# Given instruction:
Copy out all of the material below word for word, omitting the pictures.

# Material shown:
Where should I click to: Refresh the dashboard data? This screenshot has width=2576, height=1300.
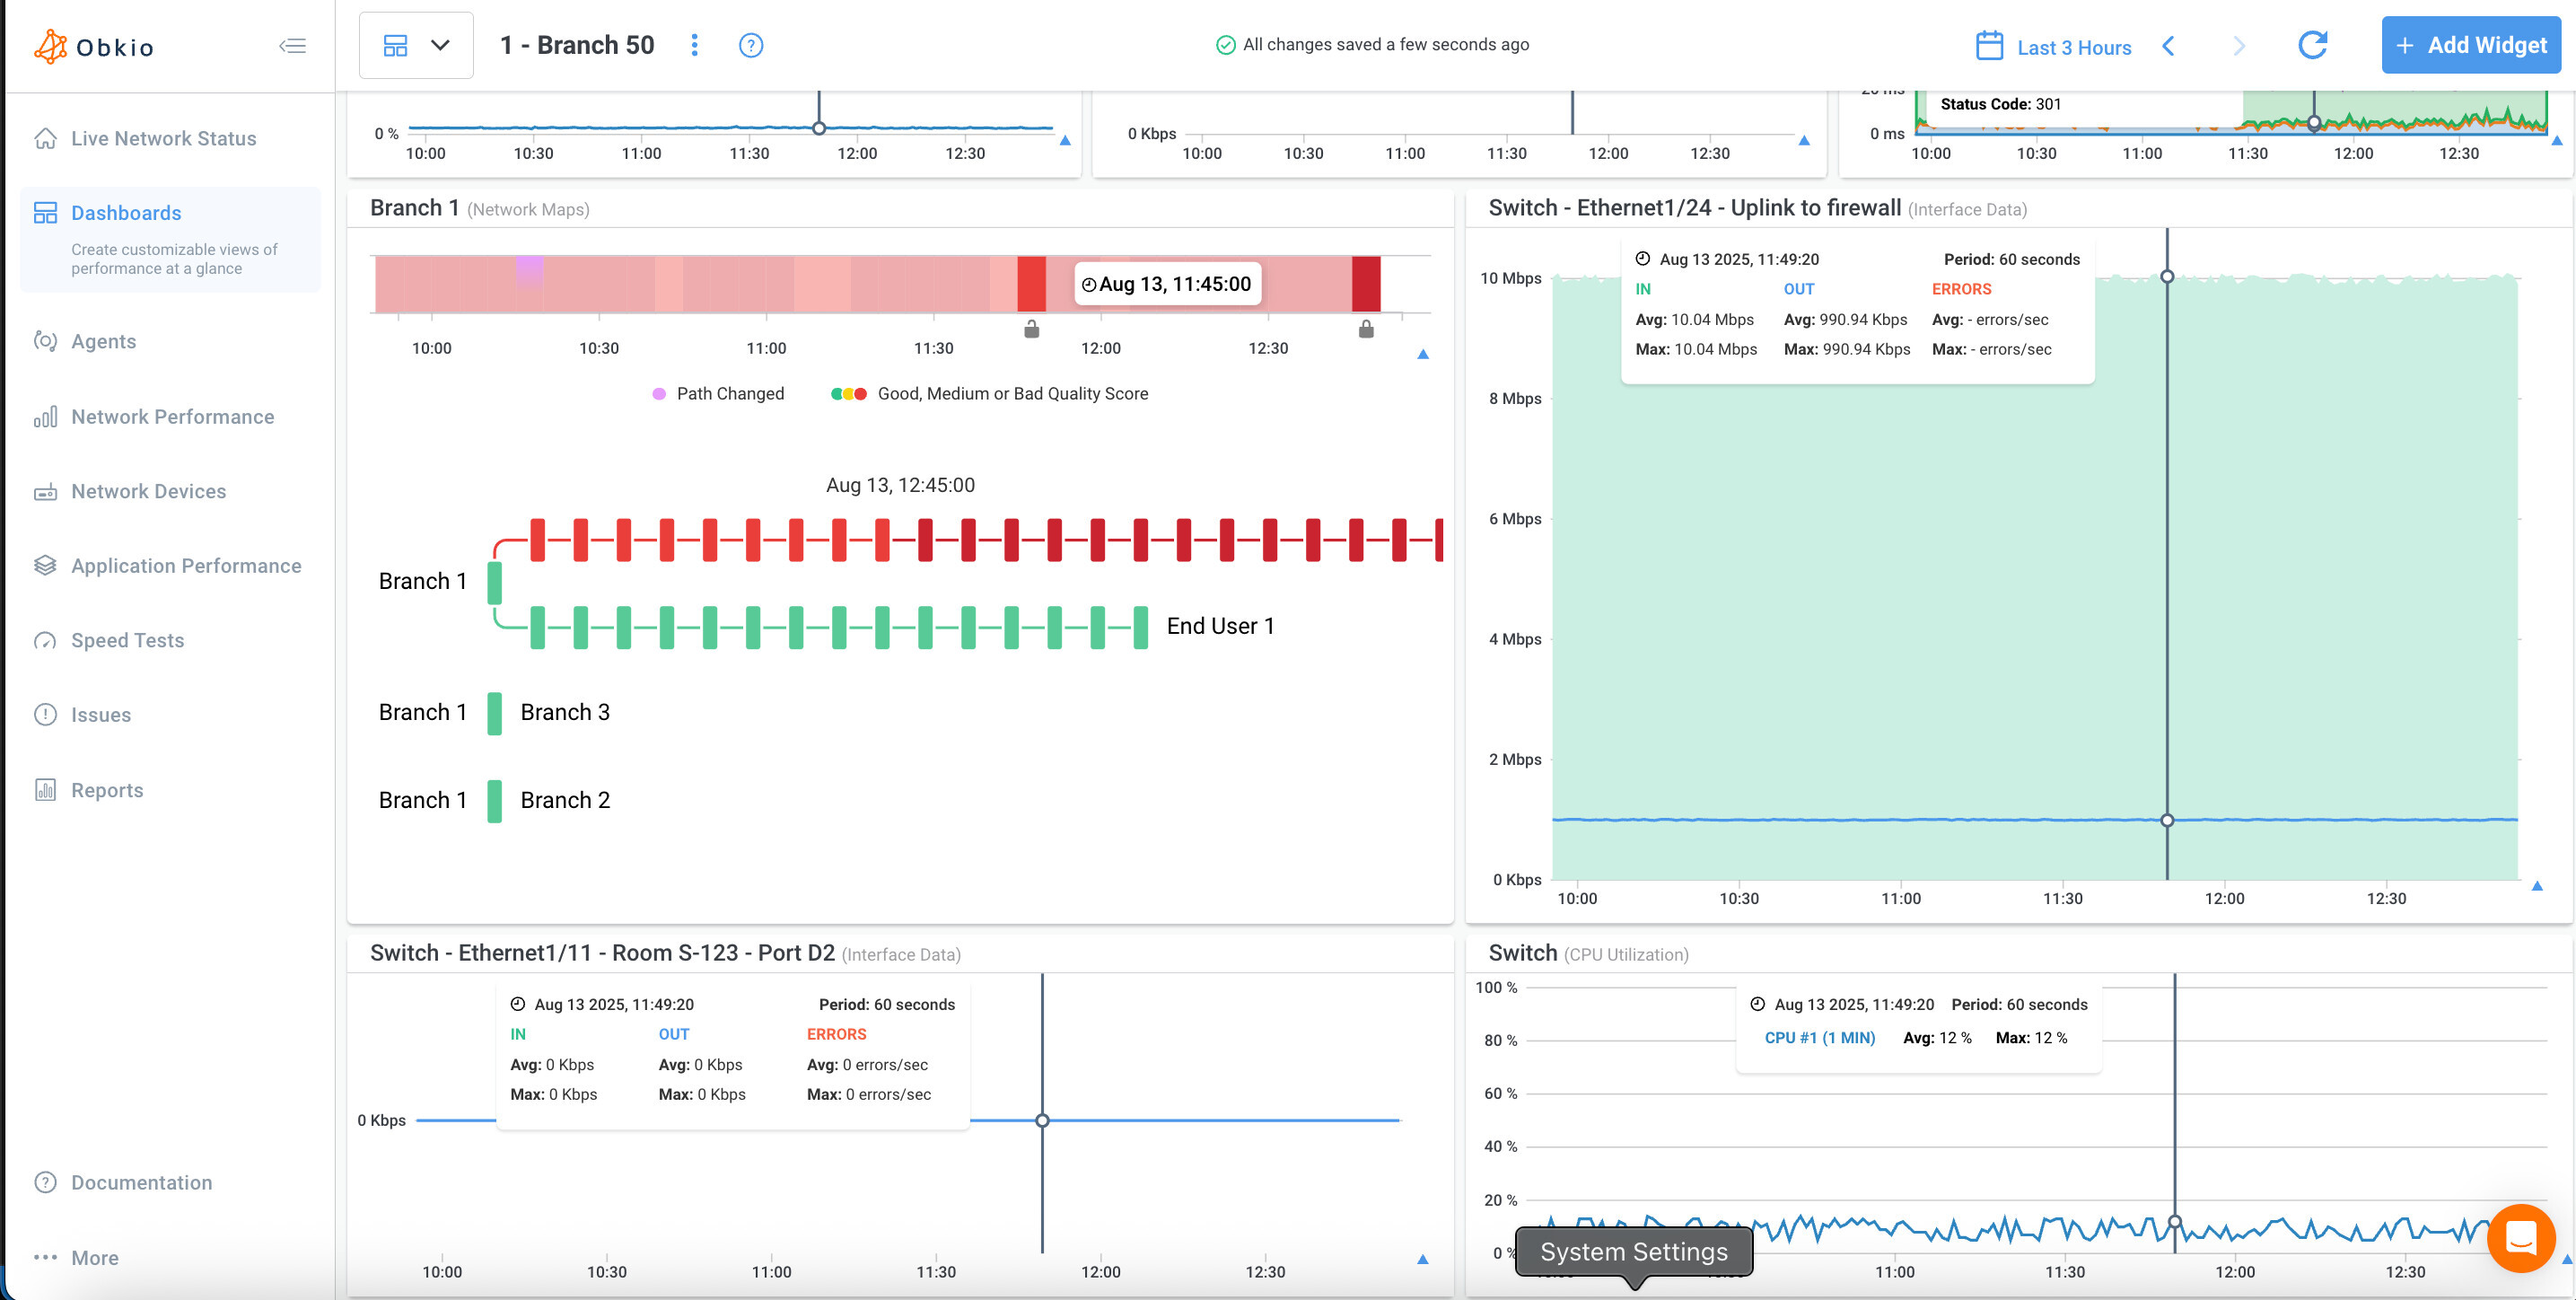pyautogui.click(x=2312, y=45)
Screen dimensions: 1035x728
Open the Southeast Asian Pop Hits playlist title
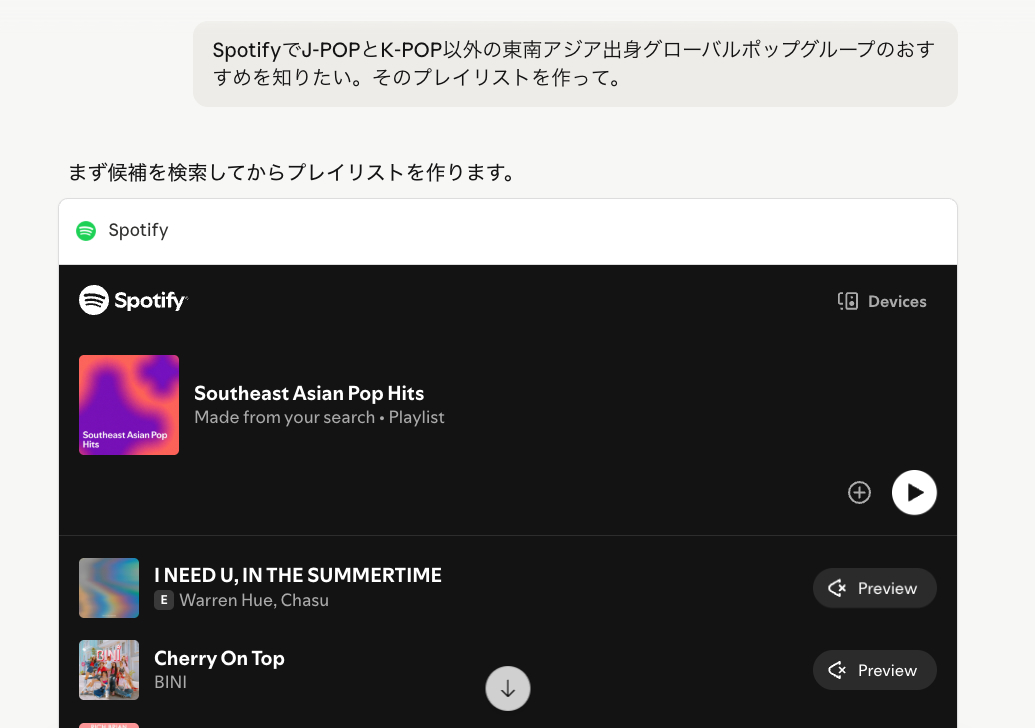tap(309, 393)
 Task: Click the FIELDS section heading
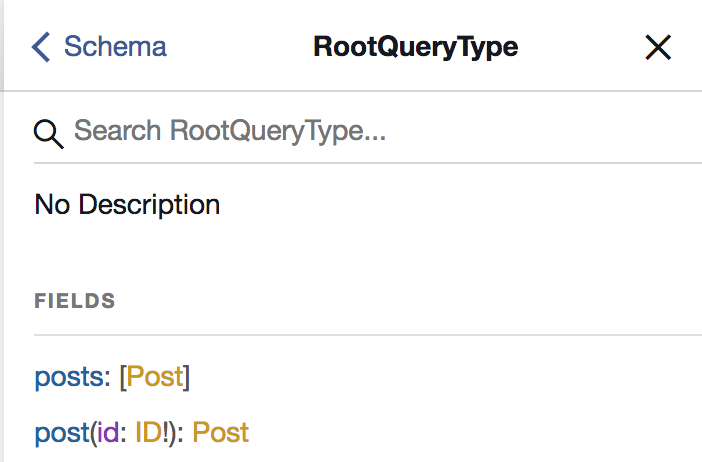[x=75, y=300]
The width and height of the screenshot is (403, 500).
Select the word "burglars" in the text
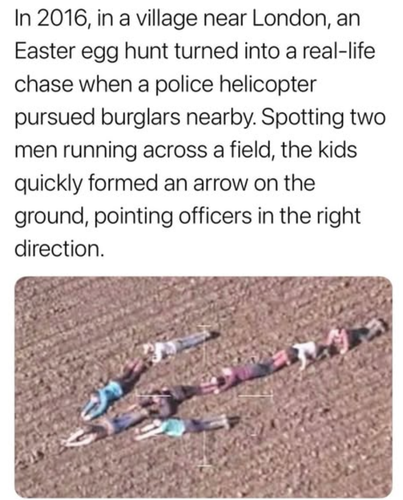tap(140, 117)
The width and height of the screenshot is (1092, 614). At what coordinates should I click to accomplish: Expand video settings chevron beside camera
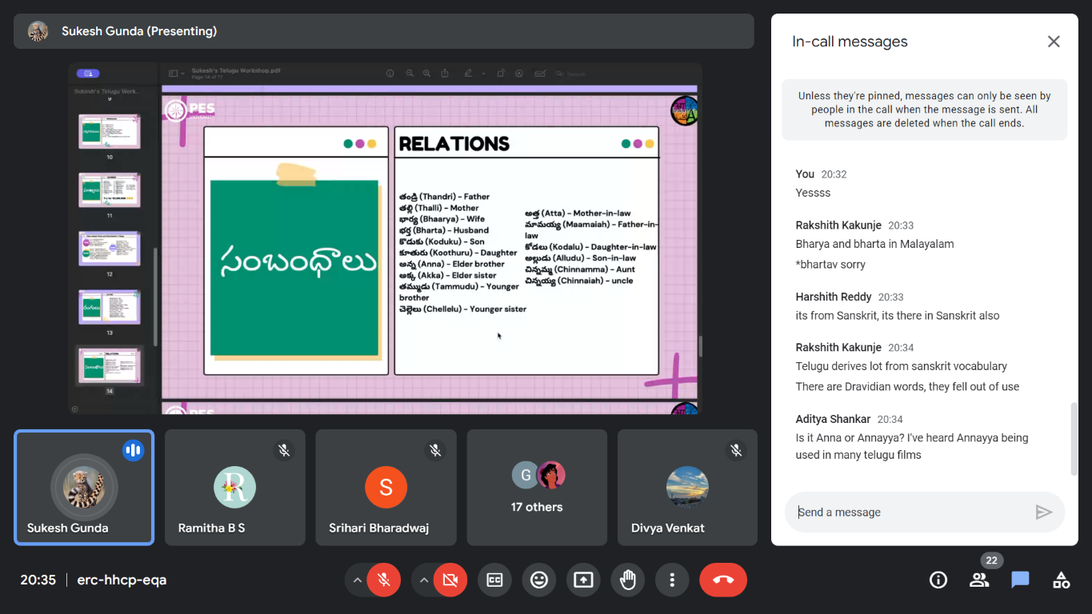coord(424,580)
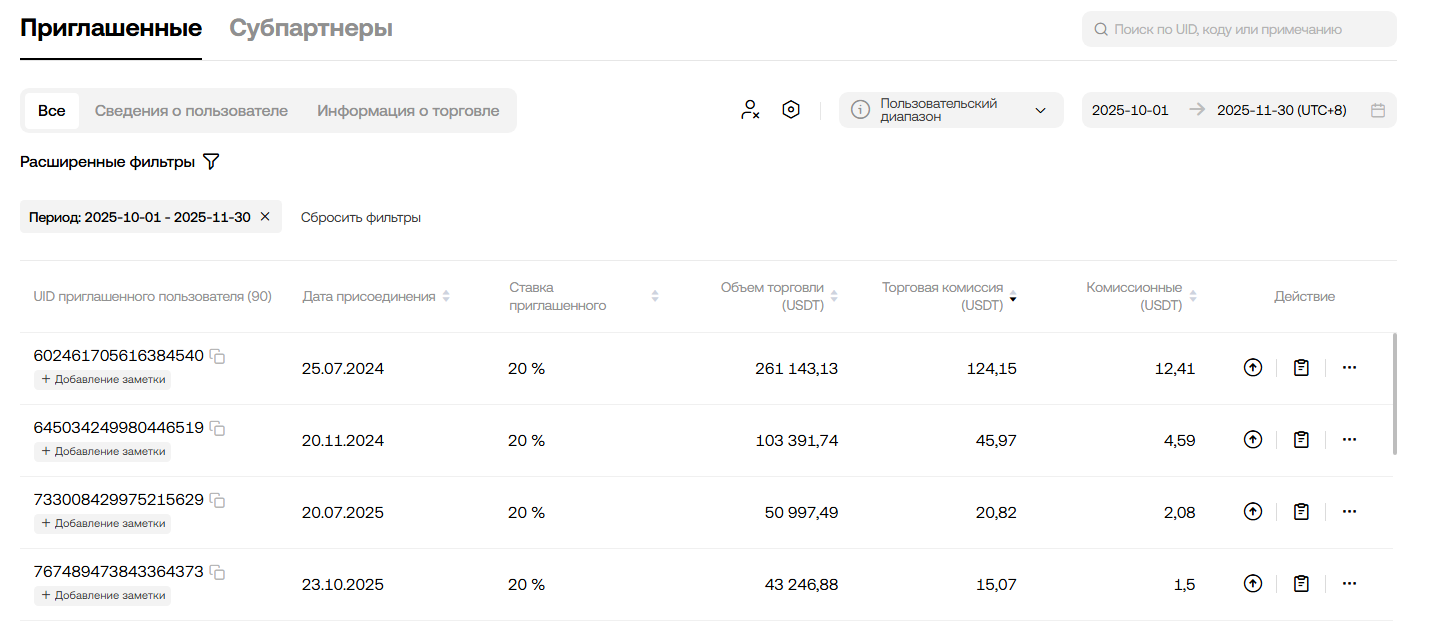Expand the Пользовательский диапазон dropdown
The height and width of the screenshot is (625, 1433).
[x=1040, y=110]
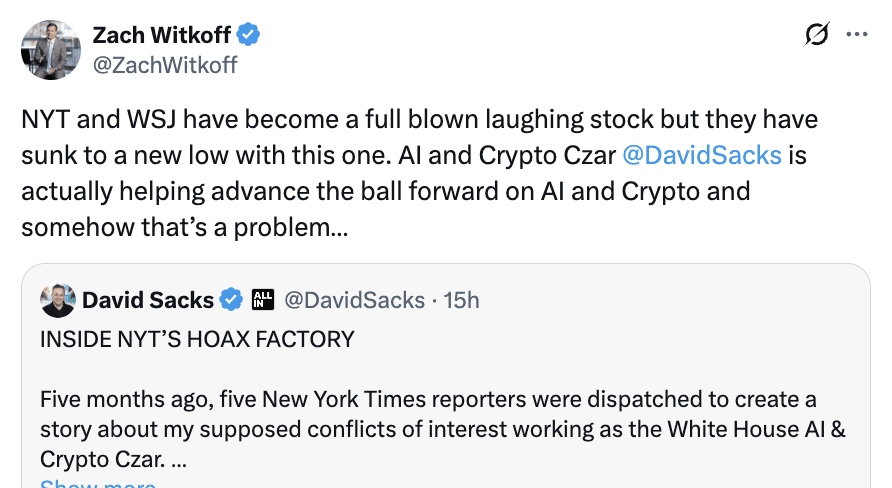The height and width of the screenshot is (488, 892).
Task: Click the "Five months ago" quoted paragraph
Action: point(428,400)
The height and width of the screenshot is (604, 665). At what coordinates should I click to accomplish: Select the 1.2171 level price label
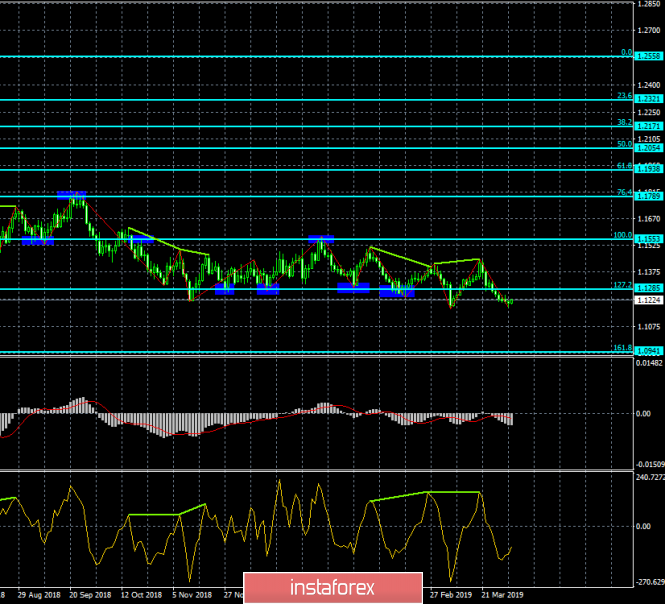[649, 126]
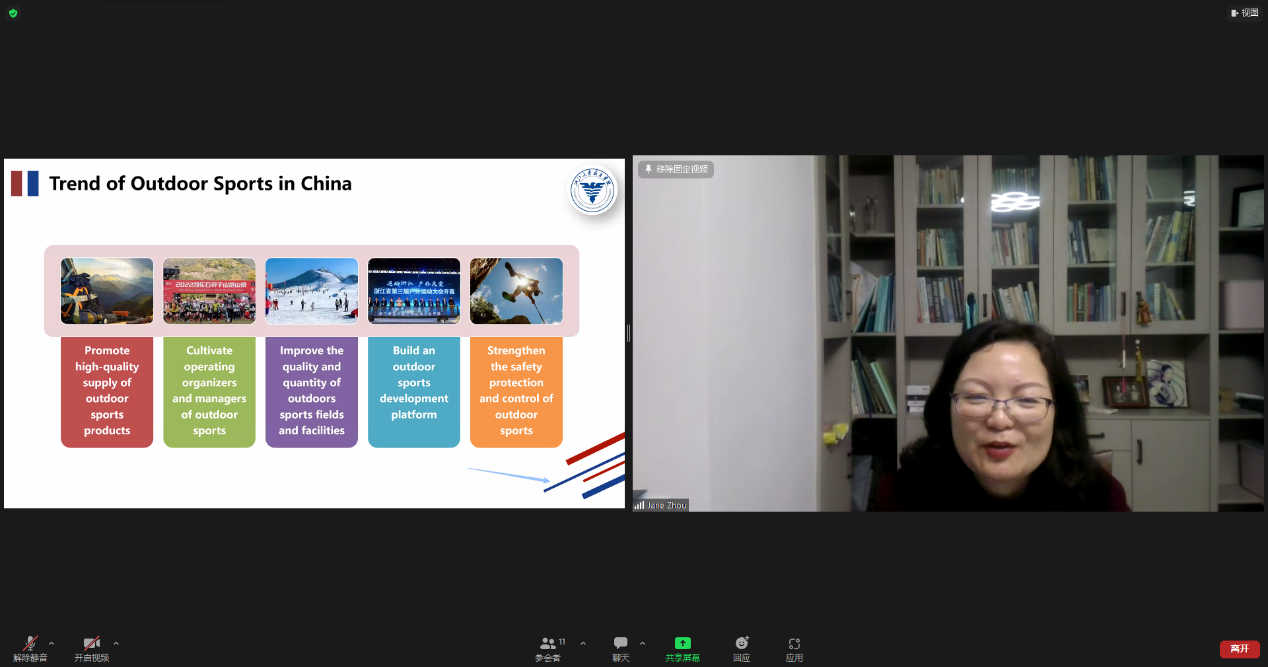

# Correct result:
Where should I click to: Refresh the dashboard data? This screenshot has width=2576, height=1300.
pyautogui.click(x=2312, y=45)
Screen dimensions: 1035x728
Open the Southeast Asian Pop Hits playlist title
tap(309, 393)
 Task: Click the FIELDS section heading
[x=75, y=300]
The width and height of the screenshot is (403, 500).
Select the word "burglars" in the text
tap(140, 117)
The width and height of the screenshot is (1092, 614). At what coordinates should I click to accomplish: Expand video settings chevron beside camera
coord(424,580)
Expand the Пользовательский диапазон dropdown
The height and width of the screenshot is (625, 1433).
[x=1040, y=110]
The height and width of the screenshot is (488, 892).
Task: Click the "Five months ago" quoted paragraph
Action: point(428,400)
The height and width of the screenshot is (604, 665). At what coordinates should I click to accomplish: Select the 1.2171 level price label
[649, 126]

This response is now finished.